Task objective. All of the data below needs to be set down once more, exactly as written.

Given information.
-------------------------

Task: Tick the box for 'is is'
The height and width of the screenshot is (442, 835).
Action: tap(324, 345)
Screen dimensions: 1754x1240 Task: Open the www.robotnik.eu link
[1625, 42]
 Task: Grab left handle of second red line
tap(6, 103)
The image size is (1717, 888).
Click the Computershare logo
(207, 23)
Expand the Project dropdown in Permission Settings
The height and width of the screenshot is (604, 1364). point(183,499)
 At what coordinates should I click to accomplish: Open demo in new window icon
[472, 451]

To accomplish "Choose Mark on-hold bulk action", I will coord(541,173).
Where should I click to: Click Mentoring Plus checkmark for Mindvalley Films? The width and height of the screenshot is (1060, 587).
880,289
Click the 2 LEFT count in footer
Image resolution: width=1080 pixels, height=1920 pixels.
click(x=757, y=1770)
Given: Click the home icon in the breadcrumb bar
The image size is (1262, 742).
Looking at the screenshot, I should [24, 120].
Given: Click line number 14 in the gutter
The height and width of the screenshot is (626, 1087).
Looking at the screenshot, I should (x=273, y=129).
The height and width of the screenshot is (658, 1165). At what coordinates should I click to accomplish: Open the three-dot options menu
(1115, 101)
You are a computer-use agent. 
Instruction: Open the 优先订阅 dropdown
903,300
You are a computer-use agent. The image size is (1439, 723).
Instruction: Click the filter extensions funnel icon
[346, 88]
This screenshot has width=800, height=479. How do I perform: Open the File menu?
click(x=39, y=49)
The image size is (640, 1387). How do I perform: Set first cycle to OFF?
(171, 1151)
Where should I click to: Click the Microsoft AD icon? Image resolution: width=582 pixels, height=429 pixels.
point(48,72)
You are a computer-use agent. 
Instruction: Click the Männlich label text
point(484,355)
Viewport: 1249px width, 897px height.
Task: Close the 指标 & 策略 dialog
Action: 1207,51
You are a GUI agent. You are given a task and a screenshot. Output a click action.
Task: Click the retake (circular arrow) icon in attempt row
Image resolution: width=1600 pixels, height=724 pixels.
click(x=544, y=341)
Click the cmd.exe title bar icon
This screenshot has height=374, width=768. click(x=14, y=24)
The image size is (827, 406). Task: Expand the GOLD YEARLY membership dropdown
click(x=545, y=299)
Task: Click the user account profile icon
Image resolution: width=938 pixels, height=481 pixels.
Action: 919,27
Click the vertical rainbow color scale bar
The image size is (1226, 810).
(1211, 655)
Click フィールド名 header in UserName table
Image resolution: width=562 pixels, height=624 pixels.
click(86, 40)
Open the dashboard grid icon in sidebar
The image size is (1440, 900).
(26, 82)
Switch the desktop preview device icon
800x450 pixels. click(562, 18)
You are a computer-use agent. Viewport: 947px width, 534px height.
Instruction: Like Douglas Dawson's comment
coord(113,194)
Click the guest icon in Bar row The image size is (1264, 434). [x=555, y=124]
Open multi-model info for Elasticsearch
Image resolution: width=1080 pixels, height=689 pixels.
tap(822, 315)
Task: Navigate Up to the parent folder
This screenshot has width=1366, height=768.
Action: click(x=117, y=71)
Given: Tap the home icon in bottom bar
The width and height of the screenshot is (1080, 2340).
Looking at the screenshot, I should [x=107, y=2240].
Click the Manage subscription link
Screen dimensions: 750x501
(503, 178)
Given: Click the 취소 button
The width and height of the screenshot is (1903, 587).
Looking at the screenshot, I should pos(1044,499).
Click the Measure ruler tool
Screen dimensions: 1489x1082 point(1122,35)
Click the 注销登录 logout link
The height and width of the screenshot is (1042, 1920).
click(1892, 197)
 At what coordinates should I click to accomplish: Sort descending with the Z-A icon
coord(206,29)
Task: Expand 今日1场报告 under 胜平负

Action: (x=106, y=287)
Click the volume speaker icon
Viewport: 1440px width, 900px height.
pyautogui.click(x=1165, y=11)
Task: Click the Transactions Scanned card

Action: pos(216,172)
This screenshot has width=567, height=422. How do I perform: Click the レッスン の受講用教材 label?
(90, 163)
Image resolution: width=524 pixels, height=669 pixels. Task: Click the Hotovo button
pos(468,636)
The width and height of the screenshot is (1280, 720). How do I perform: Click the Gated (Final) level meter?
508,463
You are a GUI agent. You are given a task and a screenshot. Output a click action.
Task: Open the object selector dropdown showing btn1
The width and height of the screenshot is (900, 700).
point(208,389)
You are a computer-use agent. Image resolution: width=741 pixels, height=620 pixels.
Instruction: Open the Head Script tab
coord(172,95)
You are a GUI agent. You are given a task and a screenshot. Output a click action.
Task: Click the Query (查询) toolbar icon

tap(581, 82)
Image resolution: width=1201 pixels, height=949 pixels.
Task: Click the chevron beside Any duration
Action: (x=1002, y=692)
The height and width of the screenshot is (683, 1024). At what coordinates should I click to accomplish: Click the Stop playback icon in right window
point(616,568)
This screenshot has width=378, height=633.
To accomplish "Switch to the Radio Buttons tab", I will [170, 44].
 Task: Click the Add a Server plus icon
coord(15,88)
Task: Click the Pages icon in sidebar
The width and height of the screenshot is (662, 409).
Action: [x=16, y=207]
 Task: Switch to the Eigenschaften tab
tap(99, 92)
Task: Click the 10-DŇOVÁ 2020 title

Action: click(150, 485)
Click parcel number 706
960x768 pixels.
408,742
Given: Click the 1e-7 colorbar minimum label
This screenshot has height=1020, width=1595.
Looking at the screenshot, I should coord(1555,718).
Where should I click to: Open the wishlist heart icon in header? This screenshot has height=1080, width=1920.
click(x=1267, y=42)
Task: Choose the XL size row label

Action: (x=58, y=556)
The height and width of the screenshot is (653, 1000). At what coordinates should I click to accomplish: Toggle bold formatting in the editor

-------------------------

Solution for this problem.
Task: Tick the box for 'is is'
The height and width of the screenshot is (442, 835).
Action: tap(324, 345)
Screen dimensions: 1754x1240 Task: Open the www.robotnik.eu link
[1625, 42]
 Task: Grab left handle of second red line
tap(6, 103)
The image size is (1717, 888).
Click the Computershare logo
(207, 23)
Expand the Project dropdown in Permission Settings
The height and width of the screenshot is (604, 1364). point(183,499)
 At what coordinates should I click to accomplish: Open demo in new window icon
[472, 451]

To accomplish "Choose Mark on-hold bulk action", I will coord(541,173).
Where should I click to: Click Mentoring Plus checkmark for Mindvalley Films? The width and height of the screenshot is (1060, 587).
880,289
Click the 2 LEFT count in footer
Image resolution: width=1080 pixels, height=1920 pixels.
click(x=757, y=1770)
Given: Click the home icon in the breadcrumb bar
The image size is (1262, 742).
Looking at the screenshot, I should [24, 120].
Given: Click line number 14 in the gutter
The height and width of the screenshot is (626, 1087).
Looking at the screenshot, I should (x=273, y=129).
The height and width of the screenshot is (658, 1165). At what coordinates should I click to accomplish: Open the three-dot options menu
(1115, 101)
You are a computer-use agent. 
Instruction: Open the 优先订阅 dropdown
903,300
You are a computer-use agent. The image size is (1439, 723).
Instruction: Click the filter extensions funnel icon
[346, 88]
This screenshot has width=800, height=479. How do I perform: Open the File menu?
click(x=39, y=49)
The image size is (640, 1387). How do I perform: Set first cycle to OFF?
(171, 1151)
Where should I click to: Click the Microsoft AD icon? Image resolution: width=582 pixels, height=429 pixels.
point(48,72)
You are a computer-use agent. 
Instruction: Click the Männlich label text
point(484,355)
Viewport: 1249px width, 897px height.
Task: Close the 指标 & 策略 dialog
Action: 1207,51
You are a GUI agent. You are given a task and a screenshot. Output a click action.
Task: Click the retake (circular arrow) icon in attempt row
Image resolution: width=1600 pixels, height=724 pixels.
click(x=544, y=341)
Click the cmd.exe title bar icon
This screenshot has height=374, width=768. click(x=14, y=24)
The image size is (827, 406). Task: Expand the GOLD YEARLY membership dropdown
click(x=545, y=299)
Task: Click the user account profile icon
Image resolution: width=938 pixels, height=481 pixels.
Action: 919,27
Click the vertical rainbow color scale bar
The image size is (1226, 810).
(1211, 655)
Click フィールド名 header in UserName table
Image resolution: width=562 pixels, height=624 pixels.
click(86, 40)
Open the dashboard grid icon in sidebar
The image size is (1440, 900).
(26, 82)
Switch the desktop preview device icon
800x450 pixels. click(562, 18)
You are a computer-use agent. Viewport: 947px width, 534px height.
Instruction: Like Douglas Dawson's comment
coord(113,194)
Click the guest icon in Bar row The image size is (1264, 434). [x=555, y=124]
Open multi-model info for Elasticsearch
Image resolution: width=1080 pixels, height=689 pixels.
tap(822, 315)
Task: Navigate Up to the parent folder
This screenshot has width=1366, height=768.
Action: click(x=117, y=71)
Given: Tap the home icon in bottom bar
The width and height of the screenshot is (1080, 2340).
Looking at the screenshot, I should [x=107, y=2240].
Click the Manage subscription link
Screen dimensions: 750x501
(503, 178)
Given: Click the 취소 button
The width and height of the screenshot is (1903, 587).
Looking at the screenshot, I should pos(1044,499).
Click the Measure ruler tool
Screen dimensions: 1489x1082 point(1122,35)
Click the 注销登录 logout link
The height and width of the screenshot is (1042, 1920).
click(1892, 197)
 At what coordinates should I click to accomplish: Sort descending with the Z-A icon
coord(206,29)
Task: Expand 今日1场报告 under 胜平负

Action: (x=106, y=287)
Click the volume speaker icon
Viewport: 1440px width, 900px height.
pyautogui.click(x=1165, y=11)
Task: Click the Transactions Scanned card

Action: pos(216,172)
This screenshot has width=567, height=422. How do I perform: Click the レッスン の受講用教材 label?
(90, 163)
Image resolution: width=524 pixels, height=669 pixels. Task: Click the Hotovo button
pos(468,636)
The width and height of the screenshot is (1280, 720). How do I perform: Click the Gated (Final) level meter?
508,463
You are a GUI agent. You are given a task and a screenshot. Output a click action.
Task: Open the object selector dropdown showing btn1
The width and height of the screenshot is (900, 700).
point(208,389)
You are a computer-use agent. Image resolution: width=741 pixels, height=620 pixels.
Instruction: Open the Head Script tab
coord(172,95)
You are a GUI agent. You are given a task and a screenshot. Output a click action.
Task: Click the Query (查询) toolbar icon

tap(581, 82)
Image resolution: width=1201 pixels, height=949 pixels.
Task: Click the chevron beside Any duration
Action: (x=1002, y=692)
The height and width of the screenshot is (683, 1024). At what coordinates should I click to accomplish: Click the Stop playback icon in right window
point(616,568)
This screenshot has width=378, height=633.
To accomplish "Switch to the Radio Buttons tab", I will [170, 44].
 Task: Click the Add a Server plus icon
coord(15,88)
Task: Click the Pages icon in sidebar
The width and height of the screenshot is (662, 409).
Action: [x=16, y=207]
 Task: Switch to the Eigenschaften tab
tap(99, 92)
Task: Click the 10-DŇOVÁ 2020 title

Action: click(150, 485)
Click parcel number 706
960x768 pixels.
408,742
Given: Click the 1e-7 colorbar minimum label
This screenshot has height=1020, width=1595.
Looking at the screenshot, I should coord(1555,718).
Where should I click to: Open the wishlist heart icon in header? This screenshot has height=1080, width=1920.
click(x=1267, y=42)
Task: Choose the XL size row label

Action: (x=58, y=556)
The height and width of the screenshot is (653, 1000). At what coordinates should I click to accomplish: Toggle bold formatting in the editor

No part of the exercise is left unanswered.